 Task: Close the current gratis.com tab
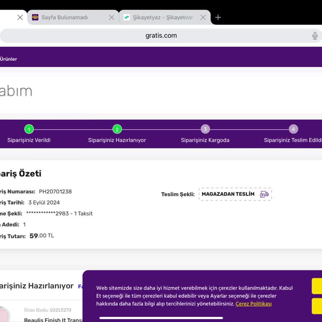tap(20, 17)
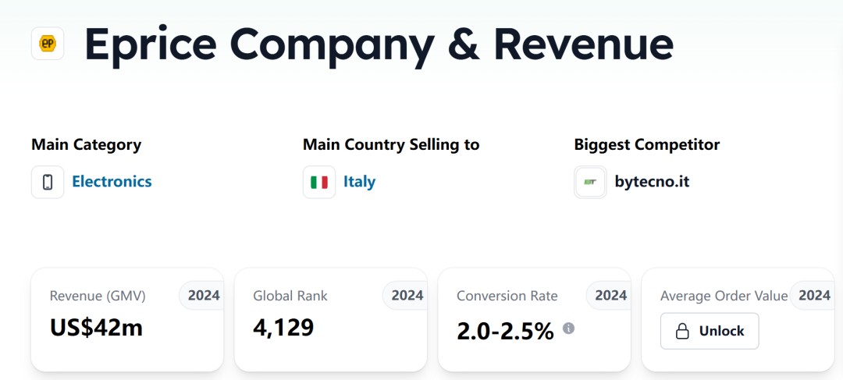The width and height of the screenshot is (843, 380).
Task: Select the 4,129 global rank value
Action: click(283, 328)
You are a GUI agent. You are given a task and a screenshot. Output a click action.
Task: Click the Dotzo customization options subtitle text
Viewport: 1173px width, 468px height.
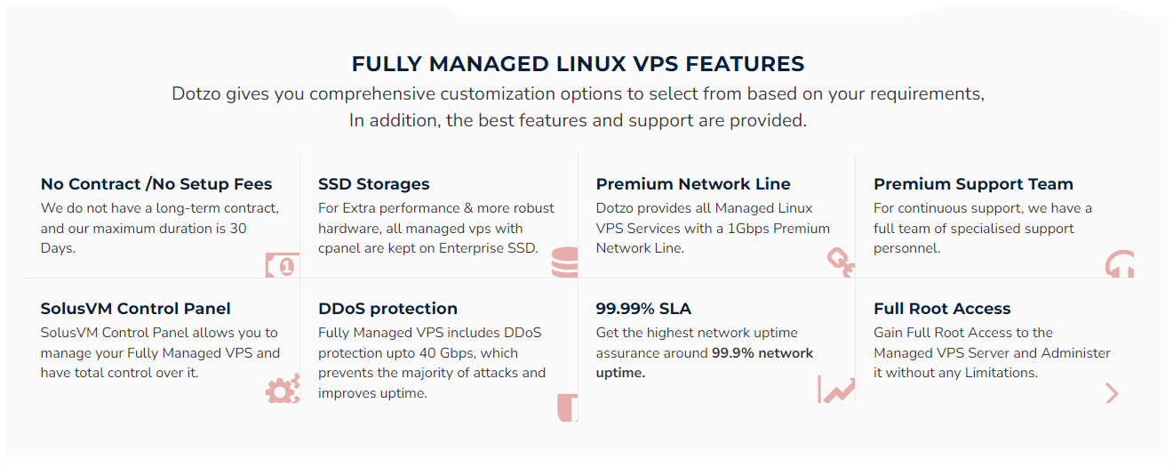pos(579,107)
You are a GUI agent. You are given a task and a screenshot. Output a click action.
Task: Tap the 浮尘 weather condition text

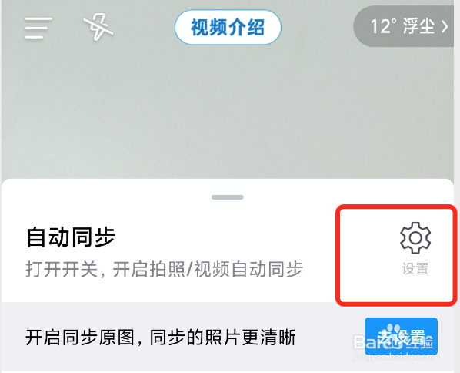click(x=418, y=26)
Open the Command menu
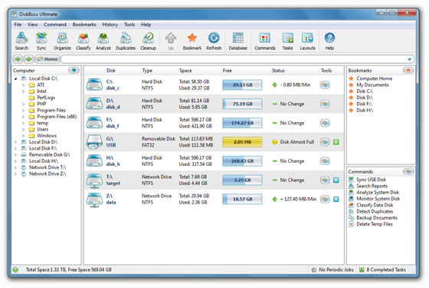Viewport: 429px width, 288px height. pos(55,25)
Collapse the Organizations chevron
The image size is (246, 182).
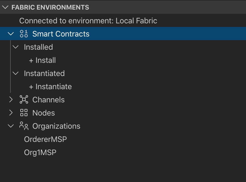coord(11,126)
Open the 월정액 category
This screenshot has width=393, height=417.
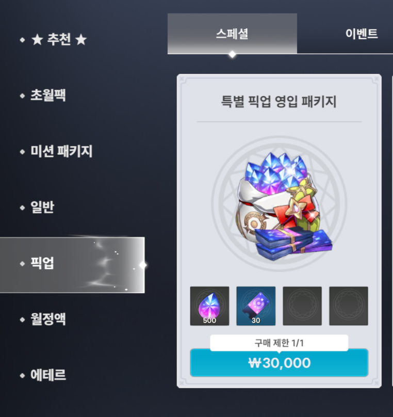click(48, 319)
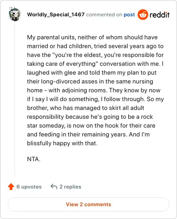Click the 'adjoining rooms' phrase
Viewport: 177px width, 219px height.
pyautogui.click(x=84, y=90)
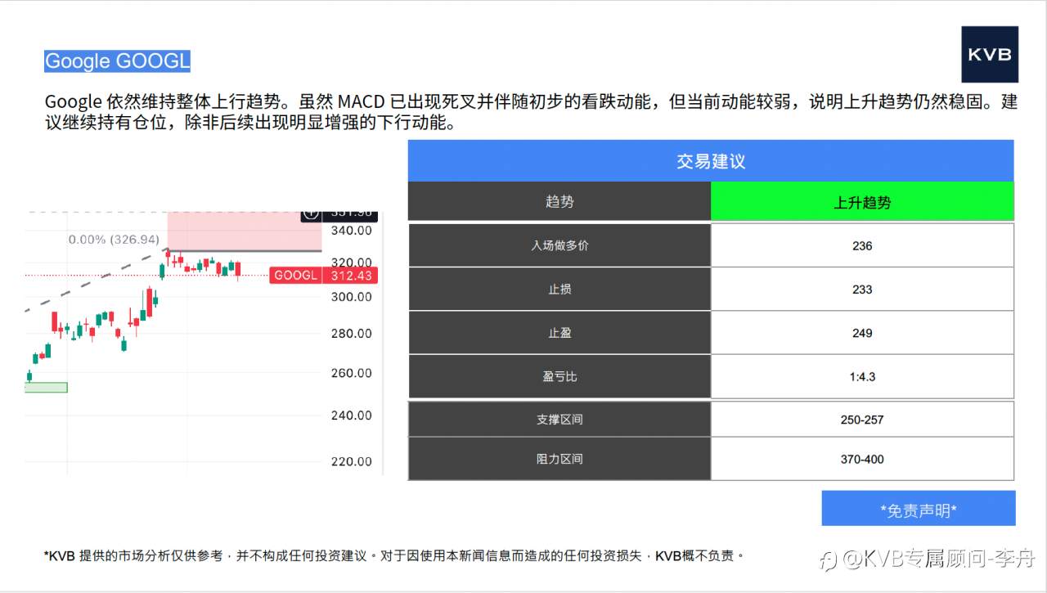Expand the 支撑区间 row
The width and height of the screenshot is (1047, 593).
coord(559,420)
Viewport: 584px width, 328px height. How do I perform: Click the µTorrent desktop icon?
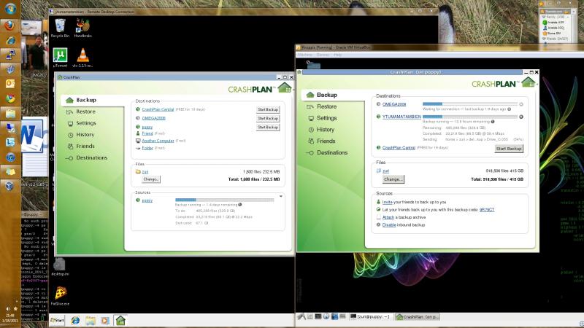(x=61, y=56)
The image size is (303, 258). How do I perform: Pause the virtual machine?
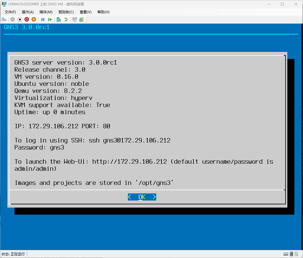click(43, 19)
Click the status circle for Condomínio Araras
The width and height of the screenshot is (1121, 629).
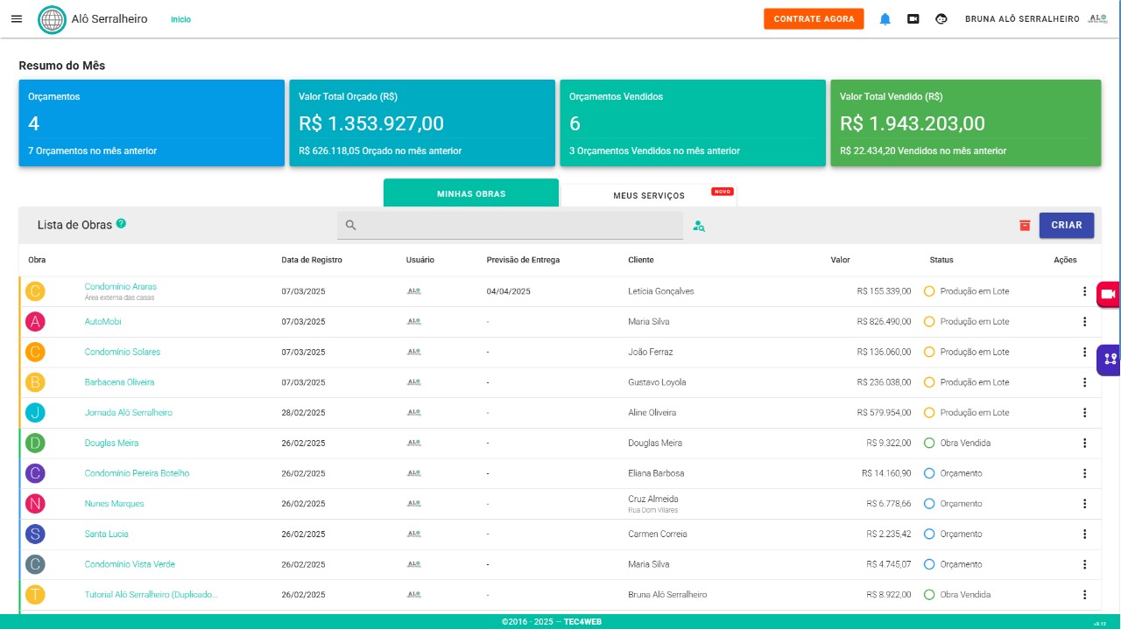point(929,291)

****************

Exercise details:
Update all the rows above by replacing "GUI agent" with "screen agent" and keeping everything else the same. Leave the pictures out of your answer.

Problem solution:
 Task: Close the current gratis.com tab
tap(20, 17)
The width and height of the screenshot is (843, 380).
Task: Select the 4,129 global rank value
Action: click(283, 328)
You are a screen agent. You are given a task and a screenshot. Output a click action.
Task: Click the Dotzo customization options subtitle text
Viewport: 1173px width, 468px height.
pos(579,107)
You are a screen agent. You are given a task and a screenshot. Output a click action.
Task: Tap the 浮尘 weather condition text

click(x=418, y=26)
Open the Command menu
Viewport: 429px width, 288px height. pos(55,25)
Collapse the Organizations chevron
The image size is (246, 182).
coord(11,126)
Open the 월정액 category
This screenshot has width=393, height=417.
click(48, 319)
Click the 'adjoining rooms' phrase
Viewport: 177px width, 219px height.
pyautogui.click(x=84, y=90)
Expand the 支撑区间 row
The width and height of the screenshot is (1047, 593).
coord(559,420)
Viewport: 584px width, 328px height. How do I perform: Click the µTorrent desktop icon?
(x=61, y=56)
The image size is (303, 258). How do I perform: Pause the virtual machine?
click(43, 19)
Click the status circle for Condomínio Araras
The width and height of the screenshot is (1121, 629).
point(929,291)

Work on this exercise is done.